Go through the entries below and collect each line with the string "label" in it.

Study material section start

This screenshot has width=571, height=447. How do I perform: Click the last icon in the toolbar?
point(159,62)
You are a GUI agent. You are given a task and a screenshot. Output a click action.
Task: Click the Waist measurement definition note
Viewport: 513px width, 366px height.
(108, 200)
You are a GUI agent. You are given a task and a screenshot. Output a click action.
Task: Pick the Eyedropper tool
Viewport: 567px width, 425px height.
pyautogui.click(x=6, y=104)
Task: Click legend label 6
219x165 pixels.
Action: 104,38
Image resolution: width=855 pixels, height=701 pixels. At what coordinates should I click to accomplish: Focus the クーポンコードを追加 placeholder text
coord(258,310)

Study material section end
Study material section start

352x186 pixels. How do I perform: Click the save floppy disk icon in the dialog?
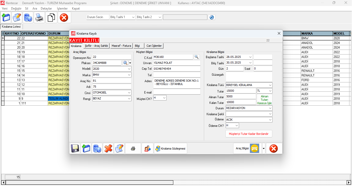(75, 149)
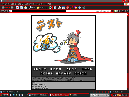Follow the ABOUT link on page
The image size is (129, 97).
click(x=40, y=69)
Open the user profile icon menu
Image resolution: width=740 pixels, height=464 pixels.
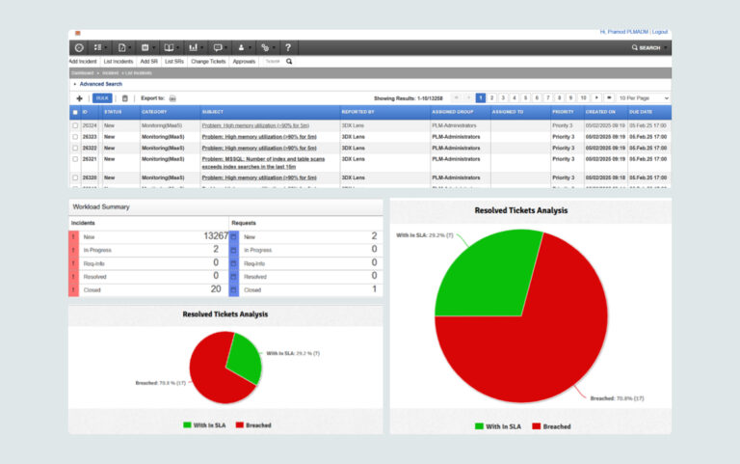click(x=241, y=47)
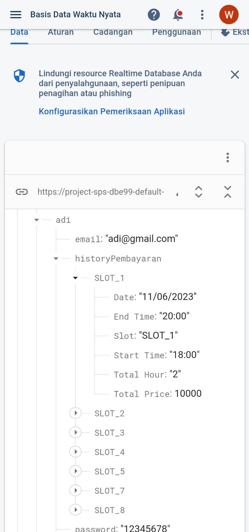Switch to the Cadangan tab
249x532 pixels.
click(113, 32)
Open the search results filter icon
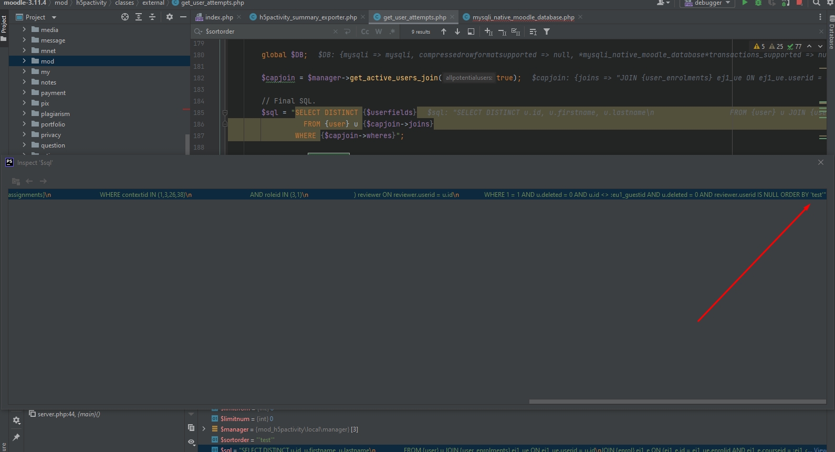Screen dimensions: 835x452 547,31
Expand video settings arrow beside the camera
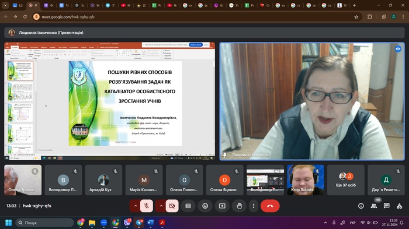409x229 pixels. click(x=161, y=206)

Study material section end
Study material section start

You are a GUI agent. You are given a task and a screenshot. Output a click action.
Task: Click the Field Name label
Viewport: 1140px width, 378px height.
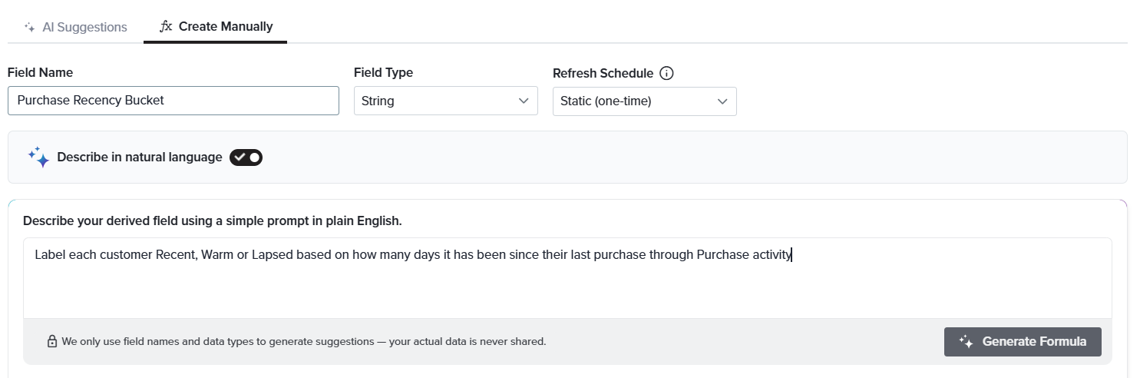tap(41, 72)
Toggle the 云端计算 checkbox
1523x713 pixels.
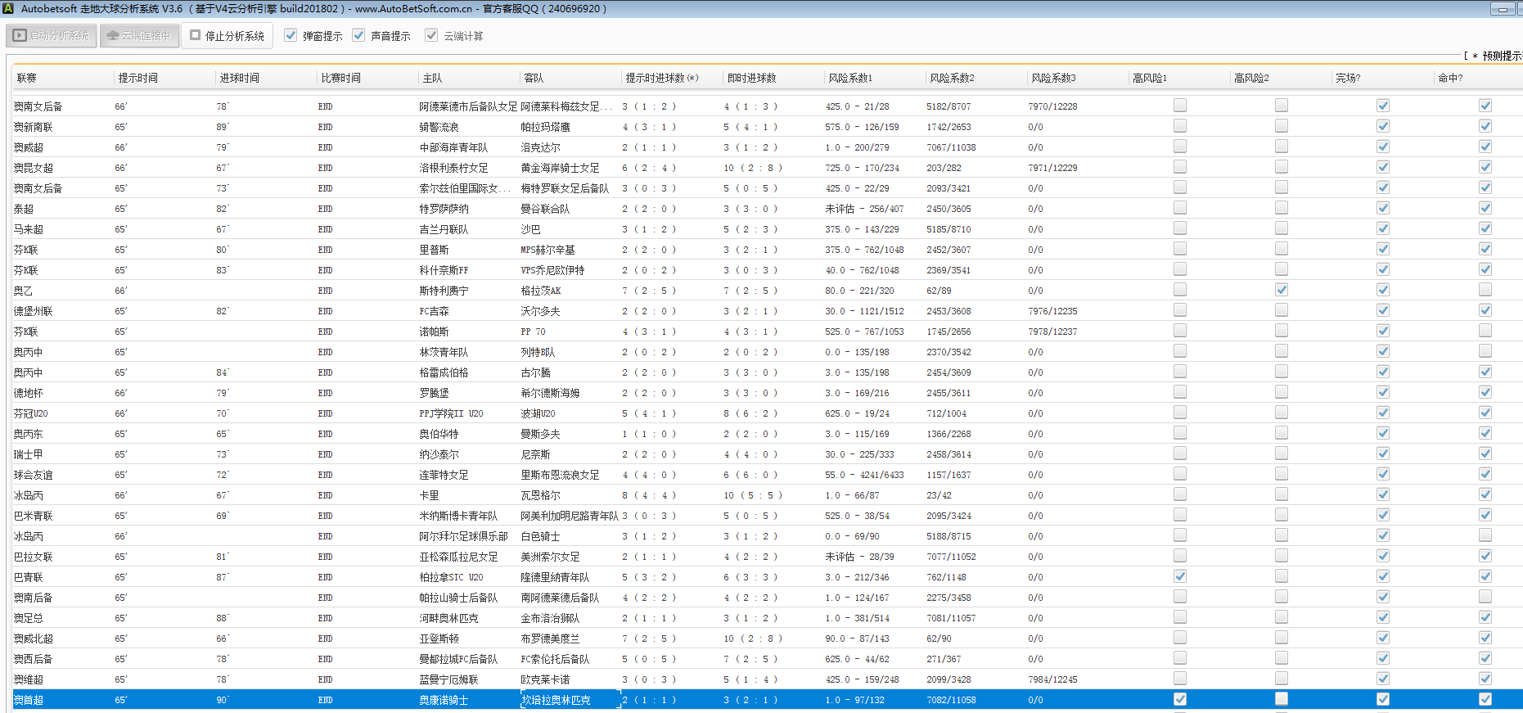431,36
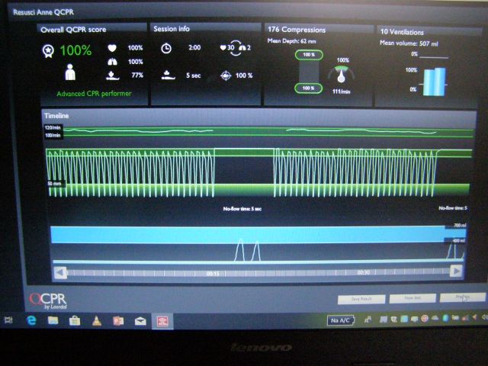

Study material section end

▶ **Exercise answer**:
Task: Click legend label 6
Task: Click the Field Name label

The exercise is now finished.